Eu vivi algumas experiências preconceituosas aqui.Não tão graves, mas já ouvi muita coisa meio que fora do contexto. A extrema-direita aqui na Europa também está muito forte. Existe um partido aqui na Espanha que se chama ‘Vox’, que tá querendo implementar políticas públicas declarada e abertamente anti-imigração, anti pessoas negras, anti-indígenas (sic.), anti tudo. Nesse sentido, os movimentos das minorias se articulam relativamente bem.
A diferença entre as questões raciais daqui e as questões raciais do Brasil é que a galera tem muito mais recurso pra se defender, muito mais ferramentas, no sentido capitalista da coisa memo (sic.): tem mais acesso à informação – querendo ou não a Europa é o centro do mundo né, bicho, então a gente está mais perto de onde a coisa funciona – e por essa proximidade geográfica a gente tem mais proximidade de acesso a determinadas informações que não chegam aí no Brasil e na América do Sul em geral. Eu diria que, nesse aspecto, a dinâmica é “melhor” em relação ao tema racismo.
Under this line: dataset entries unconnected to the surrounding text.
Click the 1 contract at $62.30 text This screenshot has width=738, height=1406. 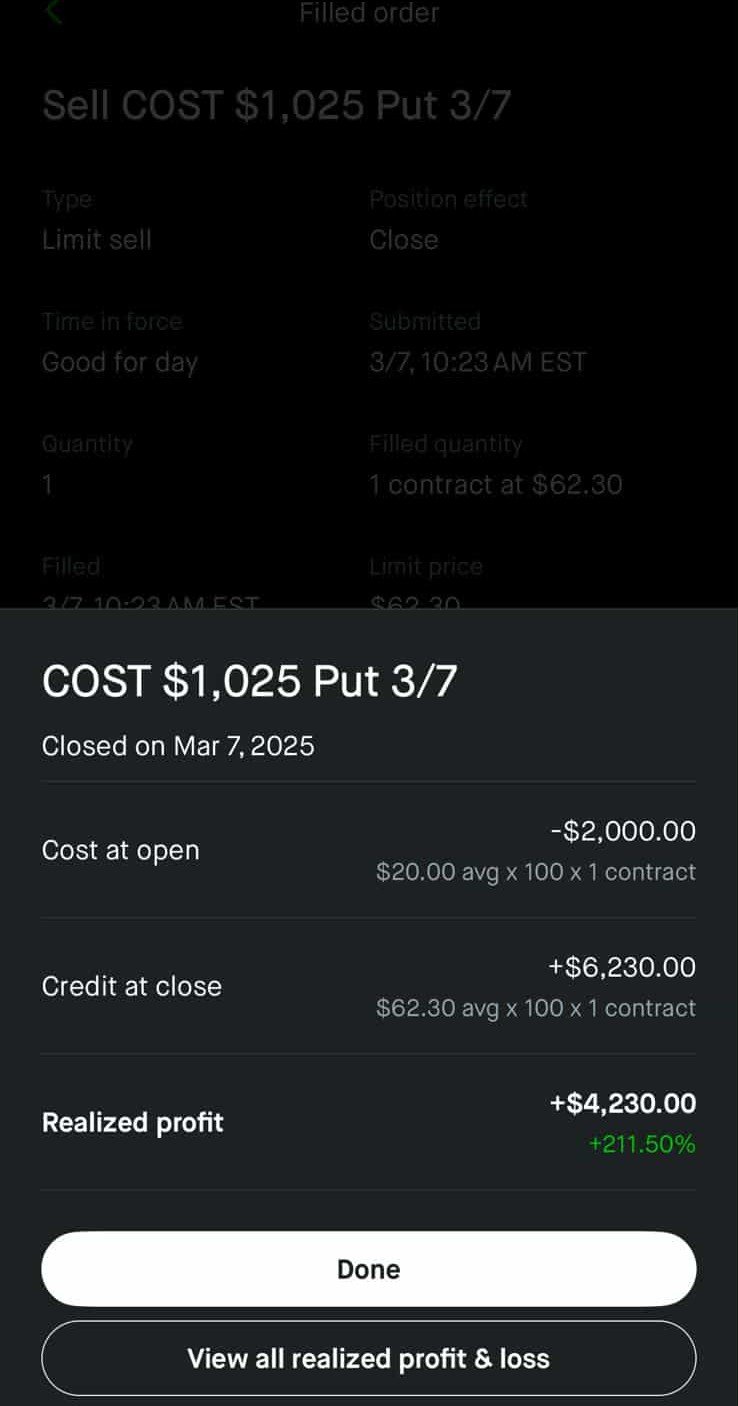pos(496,485)
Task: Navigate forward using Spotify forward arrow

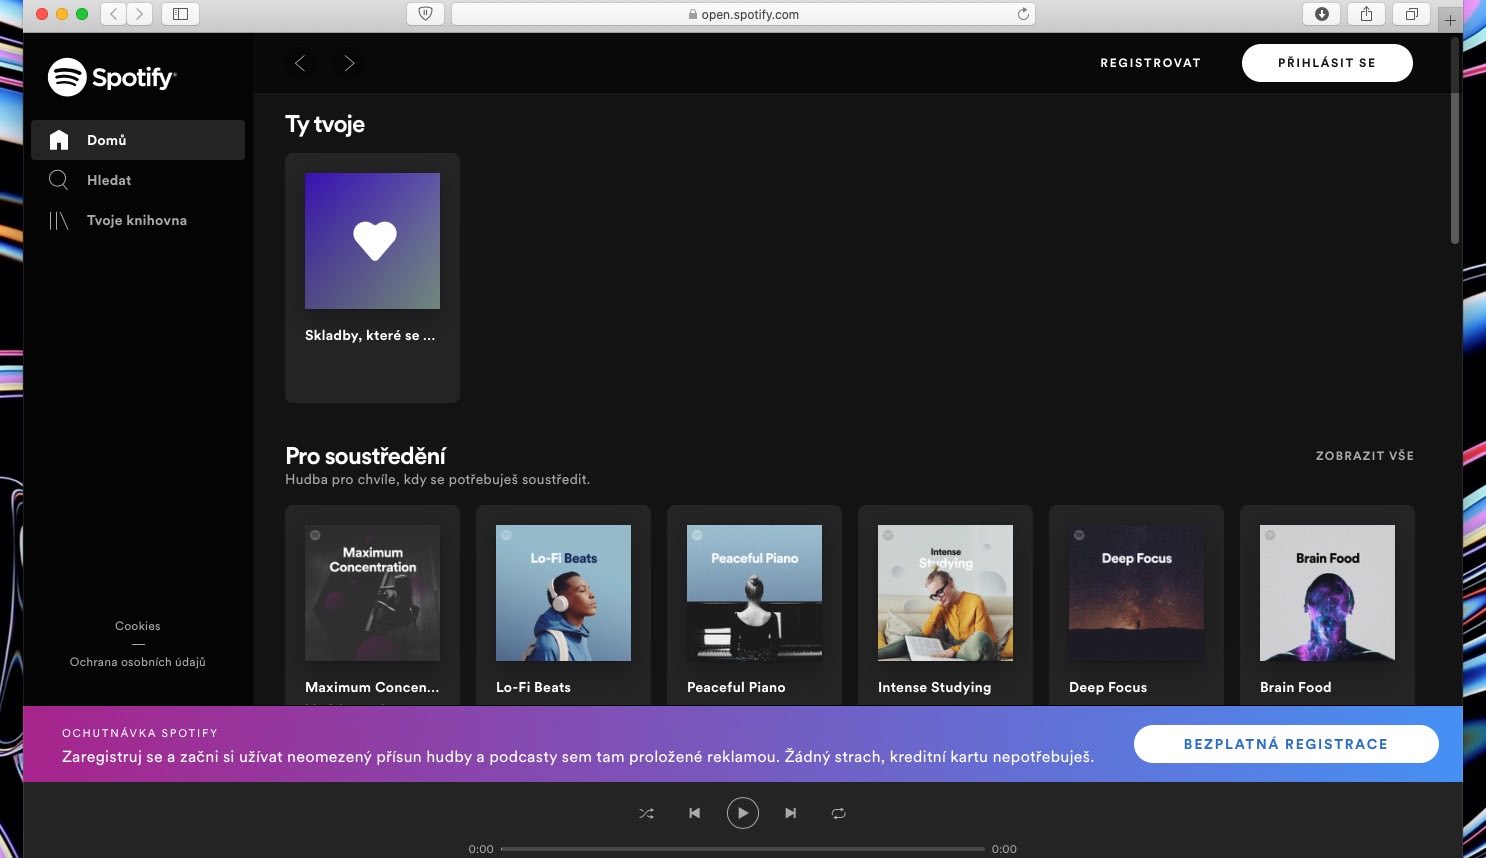Action: pos(349,63)
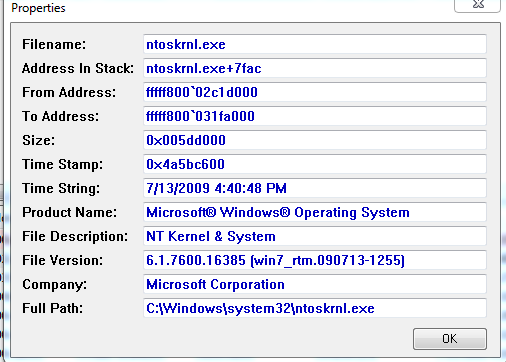Click the Filename field showing ntoskrnl.exe
Viewport: 506px width, 362px height.
click(315, 44)
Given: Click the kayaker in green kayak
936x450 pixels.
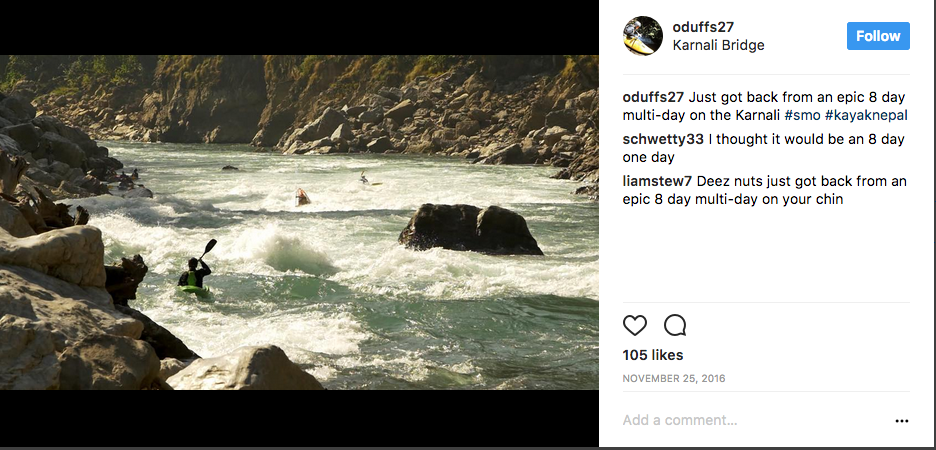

Existe muita literatura africana aqui. Eu fiz uma apresentação em uma livraria que se chama ‘pan-africana’, que é exclusivamente literatura negra, e é um espaço cultural muito legal, muito interessante.
VINICIUS: Quais as características da arte africana em comparação com a cultura etnocêntrica ‘europizada’?
DANILO: Ela é autência. Uma das primeiras coisas que eu percebi quando estava caminhando aqui é que a galera africana, sobretudo marroquina e árabe em geral, andam com seus trajes culturais naturais, que usariam nos seus países de origem. Tu vê muita gente diferente, a galera se veste e se comporta como se estivesse no seu país.
Aqui eu trabalhei dois anos como educador social em centros para adolescentes que vêm da África pra cá, e a maioria são muçulmanos, então eles tem a sua cultura de rezar cinco vezes ao dia, abaixar a cabeça até o chão, botar a testa no chão não sei quantas vezes, fazem o ramadã – acabou inclusive, em Maio, o ramadã. Então isso está se naturalizando, e o que era uma coisa muito longe pra mim quando estava no Brasil, agora não tá tão longe.
É que no Brasil, como pessoa afro-descendente, a minha história foi meio eliminada, né, meio reprimida, e aqui eu tenho a oportunidade de resgatar essa memória afro-descendente.